Presentato dall’editore Carisch il nuovo progetto che concentra l’attenzione sui migliori jazzisti italiani per pubblicare una serie di libri che ne documentano l’attività musicale con partiture musicali selezionate e rappresentative. Curata da Monica Manetti, la collana presenta volumi in cui ogni artista introduce e commenta il suo lavoro, allo scopo di trasmetterne quanto più possibile il ‘sapore’ con spartiti corredati anche da annotazioni sui dischi di riferimento e manoscritti.

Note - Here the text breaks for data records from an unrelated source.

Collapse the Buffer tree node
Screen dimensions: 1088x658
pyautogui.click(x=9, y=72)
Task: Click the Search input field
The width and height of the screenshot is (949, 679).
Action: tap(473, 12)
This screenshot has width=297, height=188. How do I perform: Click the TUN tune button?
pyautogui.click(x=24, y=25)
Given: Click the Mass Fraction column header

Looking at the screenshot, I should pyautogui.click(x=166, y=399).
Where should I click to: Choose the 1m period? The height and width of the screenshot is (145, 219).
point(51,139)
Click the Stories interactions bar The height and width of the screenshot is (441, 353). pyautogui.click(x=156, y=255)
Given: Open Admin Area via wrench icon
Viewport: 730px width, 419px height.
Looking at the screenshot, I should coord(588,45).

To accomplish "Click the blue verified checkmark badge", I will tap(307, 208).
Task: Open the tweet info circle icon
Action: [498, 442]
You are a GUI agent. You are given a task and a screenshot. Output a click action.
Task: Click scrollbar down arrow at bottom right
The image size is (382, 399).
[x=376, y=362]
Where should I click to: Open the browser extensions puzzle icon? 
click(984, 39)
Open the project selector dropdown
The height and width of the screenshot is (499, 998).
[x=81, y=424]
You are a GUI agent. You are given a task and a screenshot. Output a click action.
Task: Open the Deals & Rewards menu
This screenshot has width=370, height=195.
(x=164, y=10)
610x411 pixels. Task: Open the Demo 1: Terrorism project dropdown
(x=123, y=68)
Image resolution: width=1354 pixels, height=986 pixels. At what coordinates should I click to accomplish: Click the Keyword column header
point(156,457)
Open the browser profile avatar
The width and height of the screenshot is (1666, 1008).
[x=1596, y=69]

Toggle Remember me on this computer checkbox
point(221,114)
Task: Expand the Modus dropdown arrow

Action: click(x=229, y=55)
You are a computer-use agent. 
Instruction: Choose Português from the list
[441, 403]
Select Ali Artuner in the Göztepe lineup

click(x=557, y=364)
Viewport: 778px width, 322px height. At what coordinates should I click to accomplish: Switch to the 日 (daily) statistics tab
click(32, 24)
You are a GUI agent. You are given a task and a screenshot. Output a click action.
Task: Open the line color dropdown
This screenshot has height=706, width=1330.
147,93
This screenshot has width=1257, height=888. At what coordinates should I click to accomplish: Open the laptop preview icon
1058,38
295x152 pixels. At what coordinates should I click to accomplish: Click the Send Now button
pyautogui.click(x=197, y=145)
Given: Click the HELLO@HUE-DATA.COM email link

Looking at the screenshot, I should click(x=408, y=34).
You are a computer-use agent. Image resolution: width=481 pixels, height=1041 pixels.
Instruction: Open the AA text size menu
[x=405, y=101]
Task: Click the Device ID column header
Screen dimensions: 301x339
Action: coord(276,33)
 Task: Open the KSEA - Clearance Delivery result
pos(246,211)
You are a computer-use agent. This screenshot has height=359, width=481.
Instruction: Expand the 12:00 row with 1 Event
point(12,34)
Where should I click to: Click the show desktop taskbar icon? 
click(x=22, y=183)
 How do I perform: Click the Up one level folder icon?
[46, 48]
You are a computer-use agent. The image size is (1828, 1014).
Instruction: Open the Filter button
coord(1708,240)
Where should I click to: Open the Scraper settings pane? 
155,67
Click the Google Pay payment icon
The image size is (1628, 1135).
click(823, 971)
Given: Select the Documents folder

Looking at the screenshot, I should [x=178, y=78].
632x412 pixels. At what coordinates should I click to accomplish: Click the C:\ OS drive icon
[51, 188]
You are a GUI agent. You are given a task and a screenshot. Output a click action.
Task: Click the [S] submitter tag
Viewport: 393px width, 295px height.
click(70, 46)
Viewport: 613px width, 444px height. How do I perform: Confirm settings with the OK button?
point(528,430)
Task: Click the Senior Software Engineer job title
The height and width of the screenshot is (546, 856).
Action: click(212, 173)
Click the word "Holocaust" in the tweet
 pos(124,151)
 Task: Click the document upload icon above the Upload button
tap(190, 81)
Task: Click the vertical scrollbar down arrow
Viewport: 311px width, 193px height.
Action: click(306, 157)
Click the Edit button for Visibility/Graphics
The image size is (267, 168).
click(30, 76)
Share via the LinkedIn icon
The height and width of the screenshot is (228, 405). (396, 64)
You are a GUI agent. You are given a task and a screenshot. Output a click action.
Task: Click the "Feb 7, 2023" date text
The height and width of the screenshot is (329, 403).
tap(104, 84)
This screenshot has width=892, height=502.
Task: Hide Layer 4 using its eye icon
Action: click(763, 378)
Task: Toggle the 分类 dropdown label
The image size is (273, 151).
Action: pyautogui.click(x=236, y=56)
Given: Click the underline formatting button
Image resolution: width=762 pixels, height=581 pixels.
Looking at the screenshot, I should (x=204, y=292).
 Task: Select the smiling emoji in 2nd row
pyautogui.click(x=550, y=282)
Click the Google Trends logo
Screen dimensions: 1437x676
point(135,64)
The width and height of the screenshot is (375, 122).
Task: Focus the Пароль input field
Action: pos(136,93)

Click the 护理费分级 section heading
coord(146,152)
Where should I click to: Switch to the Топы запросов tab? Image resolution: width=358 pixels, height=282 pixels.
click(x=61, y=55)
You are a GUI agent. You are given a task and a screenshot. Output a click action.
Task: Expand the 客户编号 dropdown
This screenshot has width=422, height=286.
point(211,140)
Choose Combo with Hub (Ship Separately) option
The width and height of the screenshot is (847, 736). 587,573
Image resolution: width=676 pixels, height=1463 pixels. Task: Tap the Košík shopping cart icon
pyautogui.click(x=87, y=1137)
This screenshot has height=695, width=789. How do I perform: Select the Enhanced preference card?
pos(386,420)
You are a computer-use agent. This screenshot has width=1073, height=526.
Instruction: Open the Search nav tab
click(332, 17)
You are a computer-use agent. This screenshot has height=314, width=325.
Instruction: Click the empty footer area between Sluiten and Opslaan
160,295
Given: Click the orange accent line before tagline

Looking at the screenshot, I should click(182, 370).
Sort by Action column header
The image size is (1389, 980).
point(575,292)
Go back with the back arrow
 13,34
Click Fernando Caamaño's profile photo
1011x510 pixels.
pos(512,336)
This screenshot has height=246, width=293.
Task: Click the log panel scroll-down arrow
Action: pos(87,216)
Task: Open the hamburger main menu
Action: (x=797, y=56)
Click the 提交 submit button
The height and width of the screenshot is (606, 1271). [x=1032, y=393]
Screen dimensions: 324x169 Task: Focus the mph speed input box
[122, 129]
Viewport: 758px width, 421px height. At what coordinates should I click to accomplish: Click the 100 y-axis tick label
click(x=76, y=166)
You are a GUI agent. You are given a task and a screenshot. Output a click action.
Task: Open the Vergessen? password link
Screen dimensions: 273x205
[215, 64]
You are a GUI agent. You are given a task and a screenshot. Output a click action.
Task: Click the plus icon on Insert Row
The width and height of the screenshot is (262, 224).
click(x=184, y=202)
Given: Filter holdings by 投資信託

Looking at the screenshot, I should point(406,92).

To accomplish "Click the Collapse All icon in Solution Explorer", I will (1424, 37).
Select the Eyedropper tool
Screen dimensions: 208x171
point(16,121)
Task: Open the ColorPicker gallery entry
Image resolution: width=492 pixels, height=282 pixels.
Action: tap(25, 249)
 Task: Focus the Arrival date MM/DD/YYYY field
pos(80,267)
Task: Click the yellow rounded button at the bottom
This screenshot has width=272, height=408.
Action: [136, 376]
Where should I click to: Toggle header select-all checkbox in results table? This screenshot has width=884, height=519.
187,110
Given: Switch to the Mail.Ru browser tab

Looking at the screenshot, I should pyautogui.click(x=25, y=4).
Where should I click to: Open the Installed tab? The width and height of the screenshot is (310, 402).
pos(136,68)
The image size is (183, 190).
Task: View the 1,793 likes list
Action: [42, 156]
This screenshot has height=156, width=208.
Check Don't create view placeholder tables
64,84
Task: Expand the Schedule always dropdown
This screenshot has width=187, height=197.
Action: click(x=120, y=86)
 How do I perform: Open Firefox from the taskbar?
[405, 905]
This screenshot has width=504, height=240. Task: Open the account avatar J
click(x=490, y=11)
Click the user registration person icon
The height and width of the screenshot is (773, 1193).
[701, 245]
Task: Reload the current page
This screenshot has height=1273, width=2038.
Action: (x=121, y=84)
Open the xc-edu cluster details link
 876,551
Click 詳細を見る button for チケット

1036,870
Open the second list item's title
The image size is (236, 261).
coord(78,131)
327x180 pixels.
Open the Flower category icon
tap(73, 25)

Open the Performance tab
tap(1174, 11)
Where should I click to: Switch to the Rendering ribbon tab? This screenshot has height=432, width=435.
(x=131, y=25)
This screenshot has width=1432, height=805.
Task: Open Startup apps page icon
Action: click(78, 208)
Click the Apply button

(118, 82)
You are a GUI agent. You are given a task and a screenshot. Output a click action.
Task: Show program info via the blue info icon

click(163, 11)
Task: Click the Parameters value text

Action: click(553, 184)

La novità è quella di trascrivere della musica quasi sempre improvvisata e di farlo in una forma accessibile, in modo tale che non sia riservata allo strumento specifico, ma largamente interpretabile secondo una filosofia che non prevede barriere fra generi e linguaggi.
I primi tre volumi sono dedicati al piano di Stefano Bollani, al contrabbasso di Enzo Pietropaoli e al sax di Mirko Guerrini. Di Bollani si è detto molto e non ha bisogno di presentazioni: basti dire che a questo progetto si è dedicato con evidente entusiasmo, accettando volentieri il compromesso necessario per scegliere e trascrivere la sua musica. Qui ha optato per una collezione di arrangiamenti esclusivamente per ‘pianoforte solo’, rivolti non tanto a quelli che fanno jazz, ma soprattutto “a quei musicisti classici che, per loro formazione, non sanno improvvisare con le note”.
Pietropaoli è da trent’anni uno dei migliori jazzisti italiani e qui presenta un suo progetto particolare, dieci quartetti brevi per archi scritti nel 1991. Guerrini, a sua volta, ha già alle spalle una carriera folta di esperienze prestigiose sia nel jazz che nel pop italiano ed è membro stabile dell’ensemble di Bollani.
Seguono la stessa linea altre dieci uscite previste nel corso dell’anno, accanto ad altrettanti metodi per strumento.